Le Paris Jazz Festival a tenu ses assises au palais de Chaillot, du 23 au 29 octobre. Bonne année pour ce festival qui présente toujours un large éventail de talents et de genres : Phil Woods and his European Swing Machine, Buddy Rich and his big band, Ivan Jullien, le Modem Jazz Quartet, le trio Martial Solal, le quartette d'Earl Hines, Jean-Claude Naude et son grand orchestre, le trio de Dave Brubeck avec Gerry Mulligan, la chanteuse Anita O'Day, Georges Arvanitas, le sextette de Charlie Mingus, le trio de Michel Roques, et le grand orchestre de Kenny Clarke et de Francis Boland. Une révélation, le batteur Buddy Rich, quinquagénaire robuste à la technique insurpassable.

En novembre, Paris applaudit Oscar Peterson et son trio, et la chanteuse Ella Fitzgerald, concerts sans surprise ni déception. Le 9 du même mois, à la Salle Pleyel, retour aux origines du blues avec Bakka White, Champion Jack Dupree, Willie Dixon, Sonny Terry et Brownie Mac Ghee, et, au même programme, la chanteuse de gospels Sister Rosetta Tharpe. Une soirée folklorique avec beaucoup de guitare, d'harmonica et des contes du Mississippi. Le 9 mars, Lionel Hampton fait une apparition attendue. Mais, en dépit de la présence dans son groupe du ténor Illinois Jacquet et du jubilant Milt Buckner au piano et à l'orgue, beaucoup regrettent que ce vibraphoniste étincelant ne soit plus entouré du grand orchestre qui le porta au tout premier plan il y a vingt ans.

Également à Paris, le 4 mai, c'est le retour très applaudi, Salle Pleyel, du grand orchestre de Count Basie, avec Freddie Greene, Al Grey et Eddie Davis. Il participe aux récitals d'Ella Fitzgerald, jouant pendant la première partie et l'accompagnant dans la seconde.
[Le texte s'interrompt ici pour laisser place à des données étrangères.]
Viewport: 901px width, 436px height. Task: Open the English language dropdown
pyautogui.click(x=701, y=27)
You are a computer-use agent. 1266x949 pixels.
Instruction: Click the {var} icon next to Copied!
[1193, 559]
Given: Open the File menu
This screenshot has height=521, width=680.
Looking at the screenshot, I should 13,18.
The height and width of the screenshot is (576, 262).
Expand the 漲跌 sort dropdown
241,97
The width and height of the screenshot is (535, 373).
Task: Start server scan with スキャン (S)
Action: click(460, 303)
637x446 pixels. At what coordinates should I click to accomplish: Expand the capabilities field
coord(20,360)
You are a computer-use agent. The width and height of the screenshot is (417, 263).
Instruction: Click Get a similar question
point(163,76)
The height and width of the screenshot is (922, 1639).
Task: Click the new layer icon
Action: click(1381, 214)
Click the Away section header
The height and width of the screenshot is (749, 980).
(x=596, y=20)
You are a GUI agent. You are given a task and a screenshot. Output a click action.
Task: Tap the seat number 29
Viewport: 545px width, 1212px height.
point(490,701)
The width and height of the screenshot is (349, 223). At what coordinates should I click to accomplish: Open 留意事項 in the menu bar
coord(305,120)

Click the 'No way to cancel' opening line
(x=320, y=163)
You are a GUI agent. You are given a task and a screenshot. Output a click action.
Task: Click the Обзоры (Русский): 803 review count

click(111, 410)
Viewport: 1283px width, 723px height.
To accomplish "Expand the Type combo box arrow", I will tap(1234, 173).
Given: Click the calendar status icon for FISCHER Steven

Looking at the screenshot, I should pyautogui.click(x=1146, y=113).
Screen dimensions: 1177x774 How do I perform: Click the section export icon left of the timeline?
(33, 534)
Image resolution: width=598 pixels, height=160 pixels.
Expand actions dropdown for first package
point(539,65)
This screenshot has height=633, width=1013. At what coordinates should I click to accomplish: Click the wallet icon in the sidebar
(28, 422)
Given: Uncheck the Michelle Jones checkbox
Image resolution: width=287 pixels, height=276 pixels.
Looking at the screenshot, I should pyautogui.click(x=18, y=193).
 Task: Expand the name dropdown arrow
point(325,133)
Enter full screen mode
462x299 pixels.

Le 11 mai, c'est le tour du pianiste Erroll Garner, dont la formule séduisante, inventée il y a vingt-cinq ans, continue à attirer un public qui n'est pas seulement celui du jazz.

Enfin la saison européenne s'achève en juin par les rencontres jazz et pop de Montreux avec la participation de Melanie, des pianistes Ahmad Jamal et Hampton Hawes, du batteur Max Roach et de la chanteuse Roberta Flack. La présence, les 3 et 4 avril, d'un groupe de free jazz au Festival de musique contemporaine de Royan a suscité un intérêt qui dépasse de loin le seul attrait de la curiosité. Les recherches d'Alan Silva et de son New Phonic Art, déjà présentées à la Maison de l'ORTF le 29 décembre, sont acceptées avec une réceptivité sympathique et vibrante par un public de mélomanes habitué à John Cage et Xenakis.

Frontières floues

Les jeunes musiciens se divisent en deux groupes. Les uns, ceux du free jazz, se coupent délibérément de la foule, ne voulant ou ne pouvant s'abaisser. Les autres, ceux du rock and roll et du pop, vont au-devant des désirs du plus grand nombre, considérant que l'exaltation rythmique se suffit à elle-même et renoncent à toutes recherches ésotériques sollicitant chez leurs fidèles des transes plus ou moins physiques.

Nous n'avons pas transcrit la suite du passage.